(Pixel coordinate grounding data)

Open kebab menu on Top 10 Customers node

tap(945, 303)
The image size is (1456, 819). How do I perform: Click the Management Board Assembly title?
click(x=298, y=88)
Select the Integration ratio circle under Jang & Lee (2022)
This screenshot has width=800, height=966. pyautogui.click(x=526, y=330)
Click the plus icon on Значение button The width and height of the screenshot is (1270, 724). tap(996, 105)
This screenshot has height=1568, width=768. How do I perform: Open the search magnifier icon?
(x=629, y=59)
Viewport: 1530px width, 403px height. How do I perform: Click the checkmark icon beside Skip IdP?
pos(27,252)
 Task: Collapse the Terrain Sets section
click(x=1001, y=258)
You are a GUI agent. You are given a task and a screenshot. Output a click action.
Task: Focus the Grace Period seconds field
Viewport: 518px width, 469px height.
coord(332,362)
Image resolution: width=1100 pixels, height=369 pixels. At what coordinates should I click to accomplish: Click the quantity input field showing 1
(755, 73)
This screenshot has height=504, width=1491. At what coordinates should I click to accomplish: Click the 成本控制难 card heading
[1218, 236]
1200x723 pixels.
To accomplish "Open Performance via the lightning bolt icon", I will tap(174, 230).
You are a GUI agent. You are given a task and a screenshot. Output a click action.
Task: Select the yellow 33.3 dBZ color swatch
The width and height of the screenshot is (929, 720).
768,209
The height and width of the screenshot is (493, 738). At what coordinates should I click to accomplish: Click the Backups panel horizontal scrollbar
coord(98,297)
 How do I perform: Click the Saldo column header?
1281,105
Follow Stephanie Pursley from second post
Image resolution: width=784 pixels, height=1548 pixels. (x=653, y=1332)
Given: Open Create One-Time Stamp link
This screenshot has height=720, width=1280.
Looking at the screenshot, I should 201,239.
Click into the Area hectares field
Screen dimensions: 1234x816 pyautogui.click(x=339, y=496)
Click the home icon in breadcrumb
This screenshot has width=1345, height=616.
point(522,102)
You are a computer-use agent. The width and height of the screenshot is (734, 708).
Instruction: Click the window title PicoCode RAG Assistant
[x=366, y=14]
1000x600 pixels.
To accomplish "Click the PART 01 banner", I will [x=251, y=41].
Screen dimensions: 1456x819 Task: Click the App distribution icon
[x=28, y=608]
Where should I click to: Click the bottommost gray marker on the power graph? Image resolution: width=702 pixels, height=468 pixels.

* **Exercise description**
Repeat the entries exactly as they appear.

* **Result of this task**
Open kebab menu on Top 10 Customers node

tap(945, 303)
The image size is (1456, 819). How do I perform: Click the Management Board Assembly title?
click(x=298, y=88)
Select the Integration ratio circle under Jang & Lee (2022)
This screenshot has width=800, height=966. pyautogui.click(x=526, y=330)
Click the plus icon on Значение button The width and height of the screenshot is (1270, 724). tap(996, 105)
This screenshot has height=1568, width=768. How do I perform: Open the search magnifier icon?
(x=629, y=59)
Viewport: 1530px width, 403px height. How do I perform: Click the checkmark icon beside Skip IdP?
pos(27,252)
 Task: Collapse the Terrain Sets section
click(x=1001, y=258)
You are a GUI agent. You are given a task and a screenshot. Output a click action.
Task: Focus the Grace Period seconds field
Viewport: 518px width, 469px height.
coord(332,362)
Image resolution: width=1100 pixels, height=369 pixels. At what coordinates should I click to accomplish: Click the quantity input field showing 1
(755, 73)
This screenshot has height=504, width=1491. At what coordinates should I click to accomplish: Click the 成本控制难 card heading
[1218, 236]
1200x723 pixels.
To accomplish "Open Performance via the lightning bolt icon", I will tap(174, 230).
You are a GUI agent. You are given a task and a screenshot. Output a click action.
Task: Select the yellow 33.3 dBZ color swatch
The width and height of the screenshot is (929, 720).
768,209
The height and width of the screenshot is (493, 738). At what coordinates should I click to accomplish: Click the Backups panel horizontal scrollbar
coord(98,297)
 How do I perform: Click the Saldo column header?
1281,105
Follow Stephanie Pursley from second post
Image resolution: width=784 pixels, height=1548 pixels. (x=653, y=1332)
Given: Open Create One-Time Stamp link
This screenshot has height=720, width=1280.
Looking at the screenshot, I should 201,239.
Click into the Area hectares field
Screen dimensions: 1234x816 pyautogui.click(x=339, y=496)
Click the home icon in breadcrumb
This screenshot has width=1345, height=616.
point(522,102)
You are a computer-use agent. The width and height of the screenshot is (734, 708).
Instruction: Click the window title PicoCode RAG Assistant
[x=366, y=14]
1000x600 pixels.
To accomplish "Click the PART 01 banner", I will [x=251, y=41].
Screen dimensions: 1456x819 Task: Click the App distribution icon
[x=28, y=608]
Where should I click to: Click the bottommost gray marker on the power graph? Image resolution: width=702 pixels, height=468 pixels.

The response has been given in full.